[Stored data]

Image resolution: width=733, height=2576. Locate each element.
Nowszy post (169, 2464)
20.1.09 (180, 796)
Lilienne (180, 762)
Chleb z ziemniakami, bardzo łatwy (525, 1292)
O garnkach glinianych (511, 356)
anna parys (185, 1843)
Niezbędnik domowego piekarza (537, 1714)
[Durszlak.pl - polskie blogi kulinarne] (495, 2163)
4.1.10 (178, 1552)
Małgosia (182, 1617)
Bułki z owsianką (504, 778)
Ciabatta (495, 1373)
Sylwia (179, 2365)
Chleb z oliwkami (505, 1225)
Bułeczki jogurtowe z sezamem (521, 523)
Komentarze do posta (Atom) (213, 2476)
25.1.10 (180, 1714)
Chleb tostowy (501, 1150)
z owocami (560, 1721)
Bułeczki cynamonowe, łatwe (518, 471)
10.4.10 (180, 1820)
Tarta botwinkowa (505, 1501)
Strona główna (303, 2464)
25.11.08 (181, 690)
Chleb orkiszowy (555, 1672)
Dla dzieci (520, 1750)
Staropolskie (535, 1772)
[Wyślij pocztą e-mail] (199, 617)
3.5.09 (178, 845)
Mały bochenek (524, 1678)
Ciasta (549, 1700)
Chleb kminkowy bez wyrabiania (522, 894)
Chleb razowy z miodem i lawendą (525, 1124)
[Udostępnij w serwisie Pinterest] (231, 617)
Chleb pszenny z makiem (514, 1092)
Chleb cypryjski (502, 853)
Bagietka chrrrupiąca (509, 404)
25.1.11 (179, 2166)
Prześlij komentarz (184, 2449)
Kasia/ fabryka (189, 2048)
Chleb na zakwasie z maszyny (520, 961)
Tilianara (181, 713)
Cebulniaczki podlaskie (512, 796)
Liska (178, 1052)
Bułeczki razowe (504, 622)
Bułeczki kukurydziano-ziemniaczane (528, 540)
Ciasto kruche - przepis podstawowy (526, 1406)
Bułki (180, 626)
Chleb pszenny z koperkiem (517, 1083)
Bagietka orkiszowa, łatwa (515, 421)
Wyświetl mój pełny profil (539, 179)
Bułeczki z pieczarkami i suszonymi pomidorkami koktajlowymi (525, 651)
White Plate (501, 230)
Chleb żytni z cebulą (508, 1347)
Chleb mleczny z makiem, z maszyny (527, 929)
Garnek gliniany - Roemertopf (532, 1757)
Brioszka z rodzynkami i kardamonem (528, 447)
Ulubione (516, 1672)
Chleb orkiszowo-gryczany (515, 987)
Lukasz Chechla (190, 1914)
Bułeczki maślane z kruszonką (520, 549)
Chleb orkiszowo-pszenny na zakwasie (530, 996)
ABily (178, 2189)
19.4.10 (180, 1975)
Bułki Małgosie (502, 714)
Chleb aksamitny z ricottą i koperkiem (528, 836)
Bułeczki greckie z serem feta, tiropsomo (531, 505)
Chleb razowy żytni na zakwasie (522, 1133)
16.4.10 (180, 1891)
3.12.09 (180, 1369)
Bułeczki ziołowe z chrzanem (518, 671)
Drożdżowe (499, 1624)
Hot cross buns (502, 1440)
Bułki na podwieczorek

**Your objective**
Tally the lines of the entries that include the word "Bułeczki" and give only the total.

**Response area**
8